Long live that revolution, at least. But not Fidel, was the consensus. “Socialism or Die,” they grimaced. “Our life,” they said, “should be ‘Live well, Love a Lot and Well, and then Die.’”
At least Fidel knew to keep the tourists away from the Cubans. The Habaneros might want hotdogs and learn to have Nescafe for breakfast.
And the tourists might learn to love samba, dancing before sex, mountain coffee beans ground minutes before brewing over a wood fire. And the feel of old stones heaped up around them at midnight in perfect colonial architecture. Or a full tropical moon illuminating the loneliness of the Malecon and the ghostly figure of a Santeria god.
The one that lives in sugar cane and turns it into rum.
At least that is what the parrots in the faded old beach conservatory in the hotel asked me. What happened to all guests dressed in wide- lapelled gaberdine double- breasted Gary-Cooper suits as they hold in the crook of their arms Viscounts, Death in Venice ruffled countesses, and Myrna Lowe-draped flappers in off white silks?

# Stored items
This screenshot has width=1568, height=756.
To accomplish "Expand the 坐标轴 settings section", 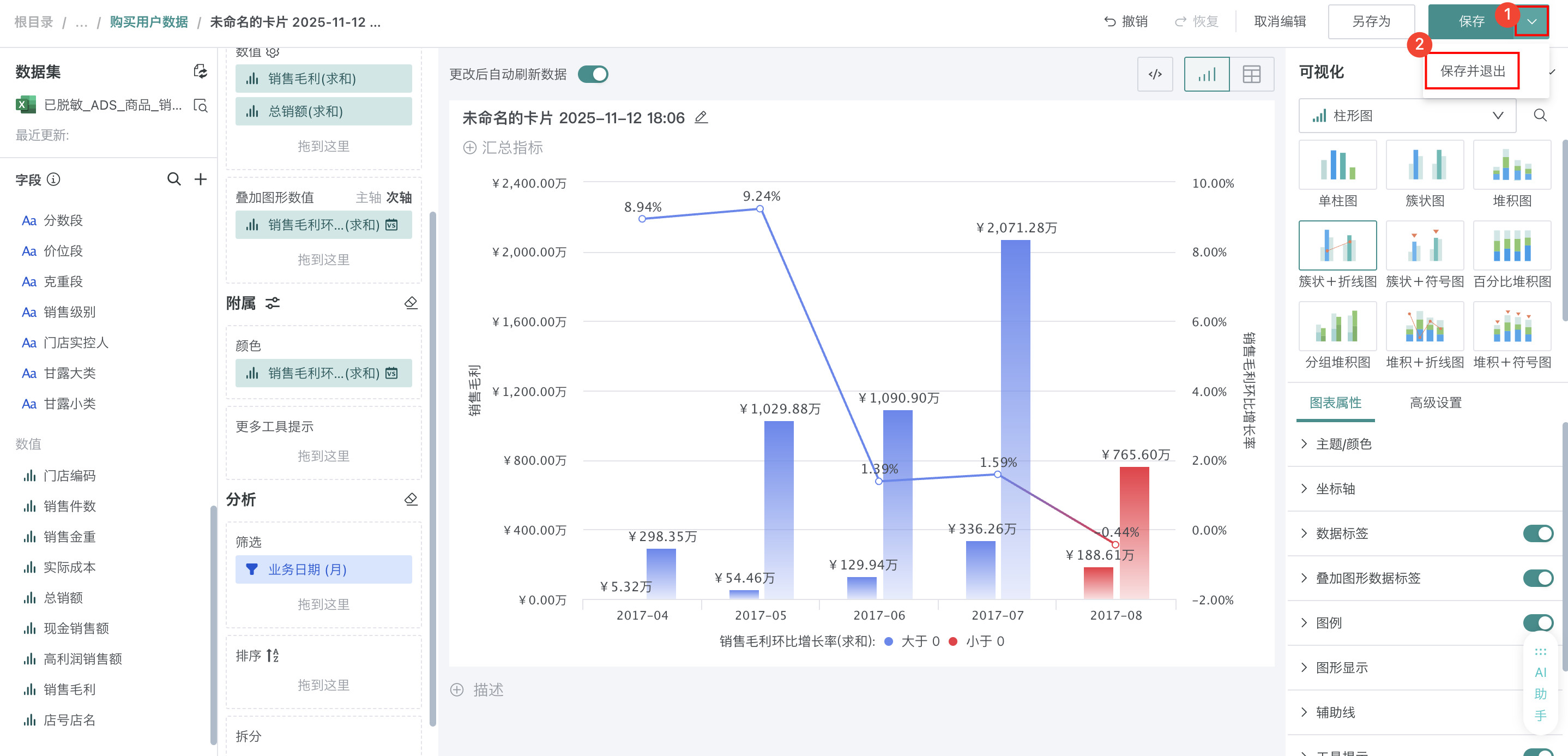I will [1335, 489].
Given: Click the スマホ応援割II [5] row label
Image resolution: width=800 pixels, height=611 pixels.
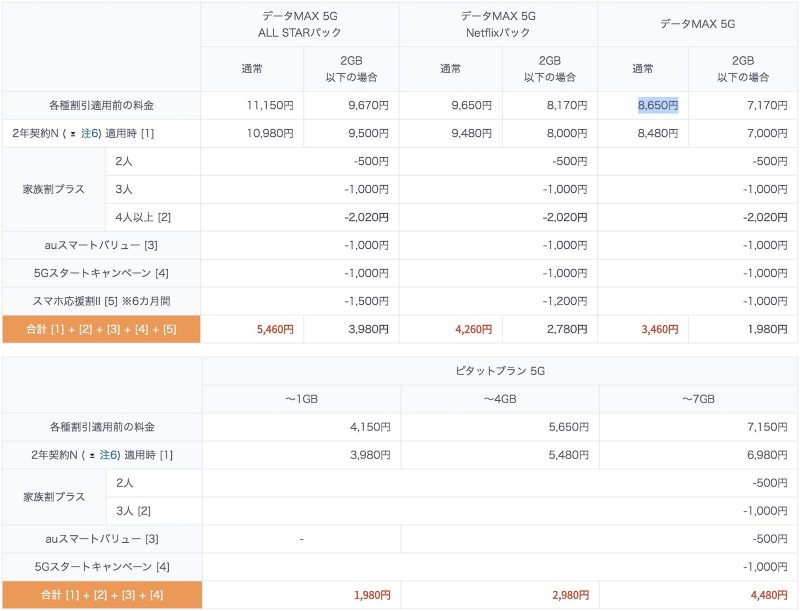Looking at the screenshot, I should [x=101, y=301].
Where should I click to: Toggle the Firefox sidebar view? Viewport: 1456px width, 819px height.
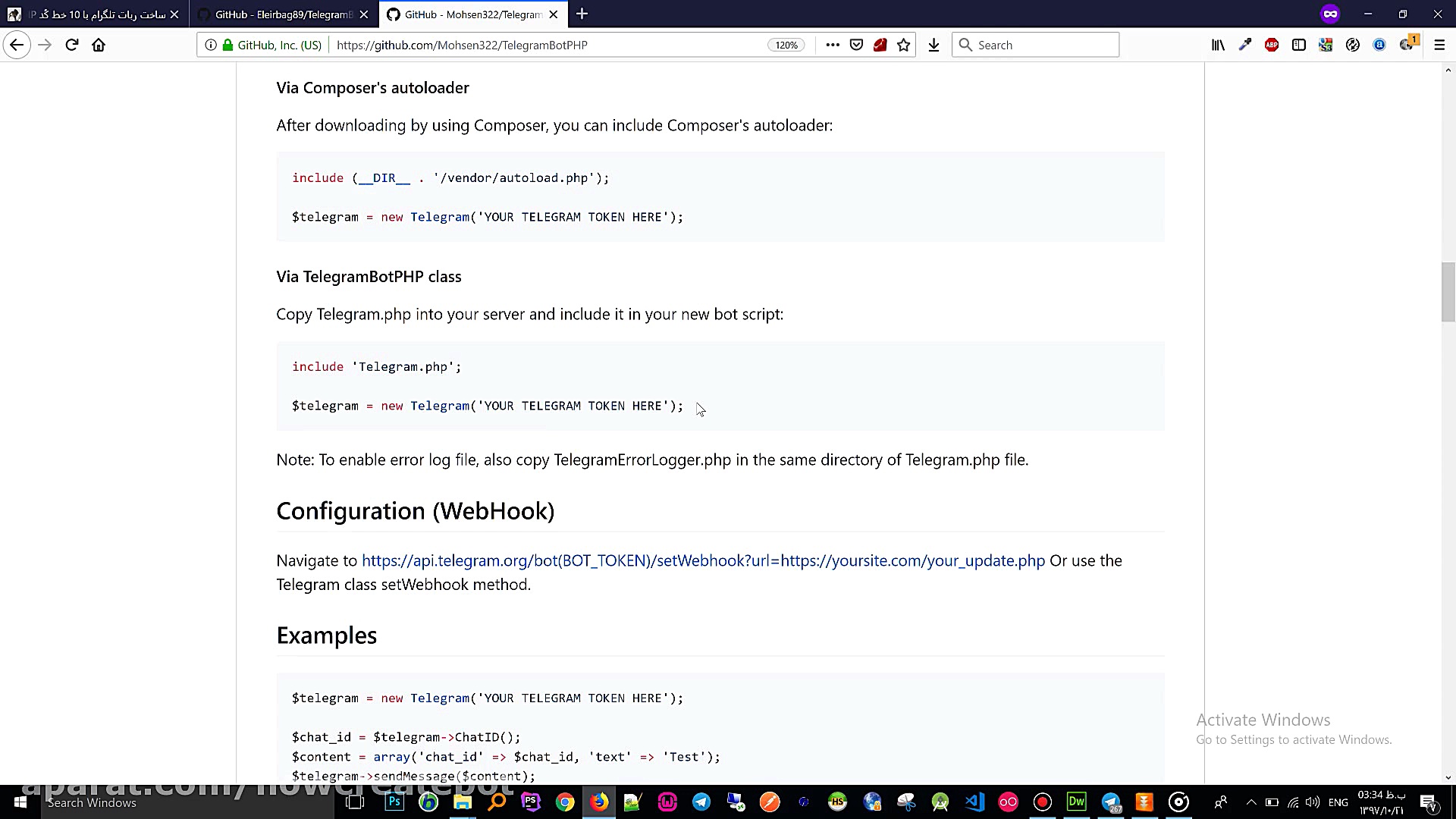point(1298,45)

# Objective
Please answer these questions about the Cuba passage:
1. What slogan made them grimace?
2. What does the Santeria god live in, and what does it turn that into?
3. Where are the parrots that asked the question?

# Response to the task
1. "Socialism or Die."
2. It lives in sugar cane and turns it into rum.
3. In the faded old beach conservatory in the hotel.